What the task requires :: Skip every picture, and copy exactly the lines from the one containing "The width and height of the screenshot is (1296, 651)." to the end of the data.

Source material ::

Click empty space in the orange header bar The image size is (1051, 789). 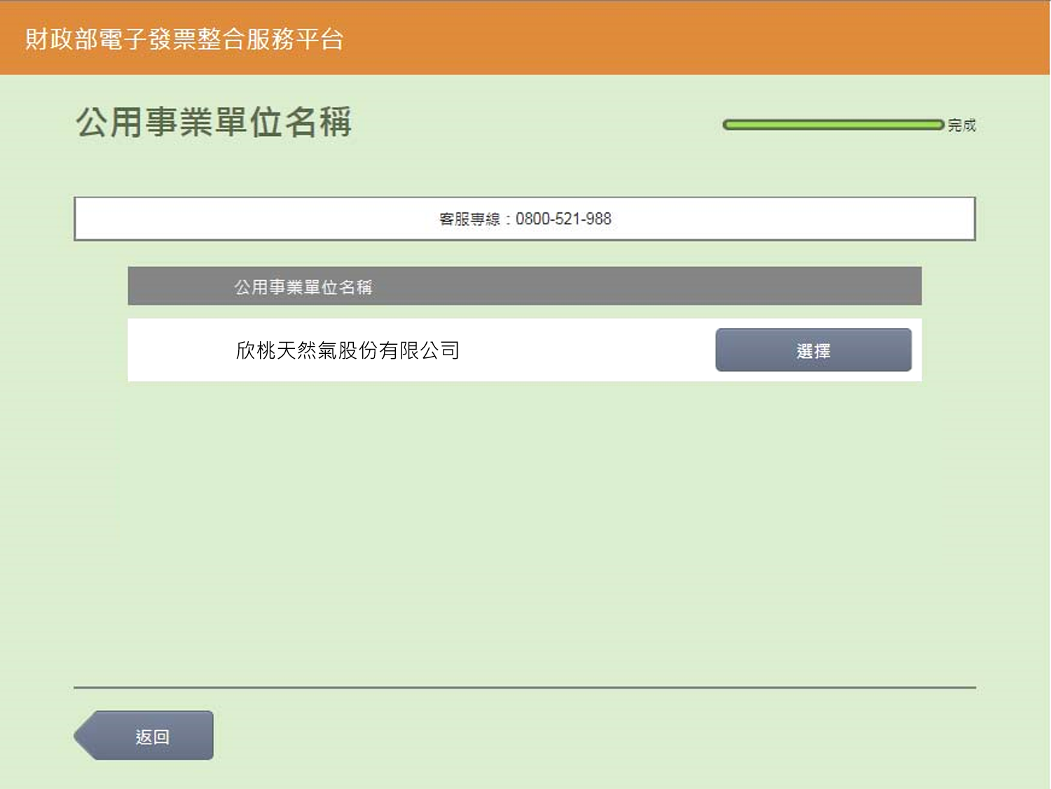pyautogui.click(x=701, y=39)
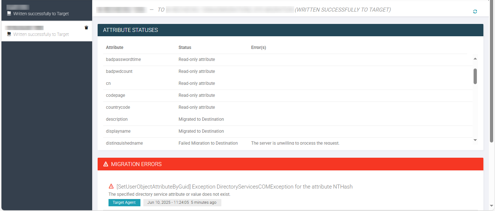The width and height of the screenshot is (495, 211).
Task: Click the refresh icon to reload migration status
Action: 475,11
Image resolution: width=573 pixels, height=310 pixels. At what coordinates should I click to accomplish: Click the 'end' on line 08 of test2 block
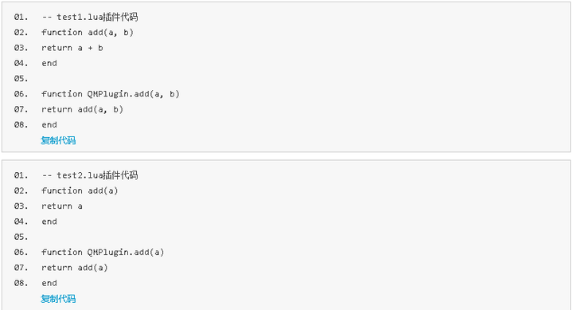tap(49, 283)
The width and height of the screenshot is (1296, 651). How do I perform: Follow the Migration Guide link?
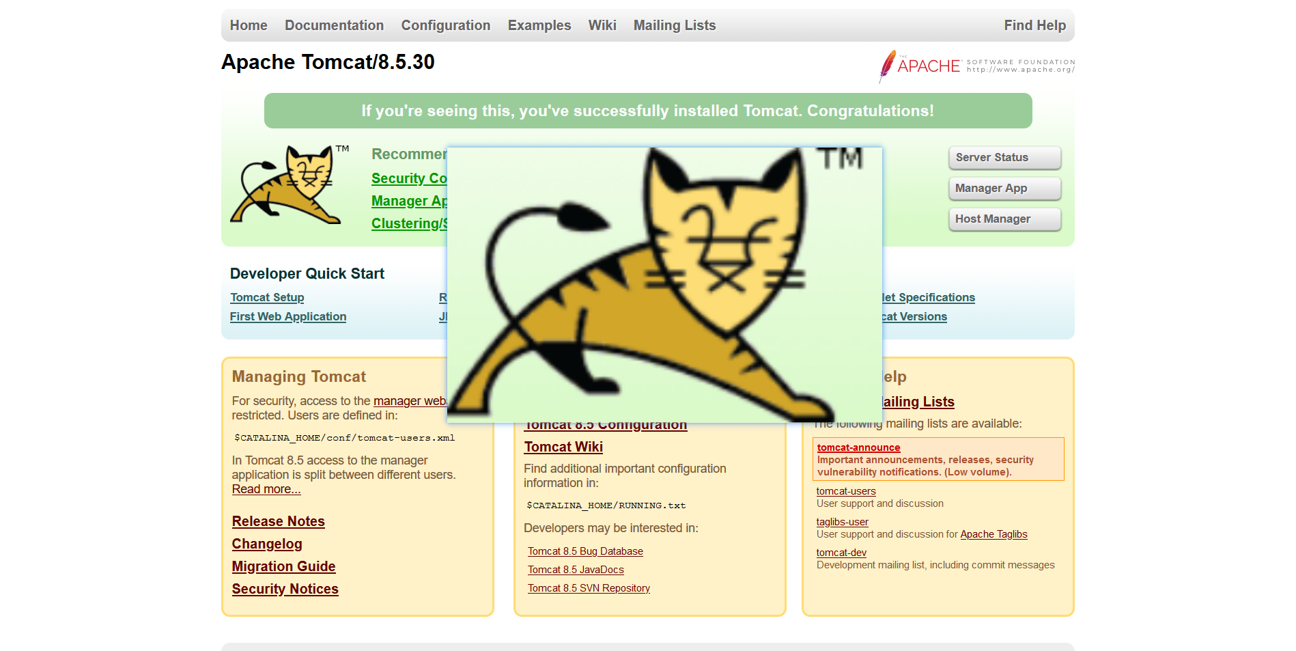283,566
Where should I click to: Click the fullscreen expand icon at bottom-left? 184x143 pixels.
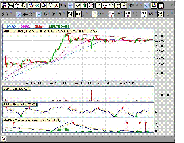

Result ::
The width and height of the screenshot is (1296, 651). How do I perform: Follow the Migration Guide link?
283,566
Where should I click to: Click the fullscreen expand icon at bottom-left? 184x143 pixels.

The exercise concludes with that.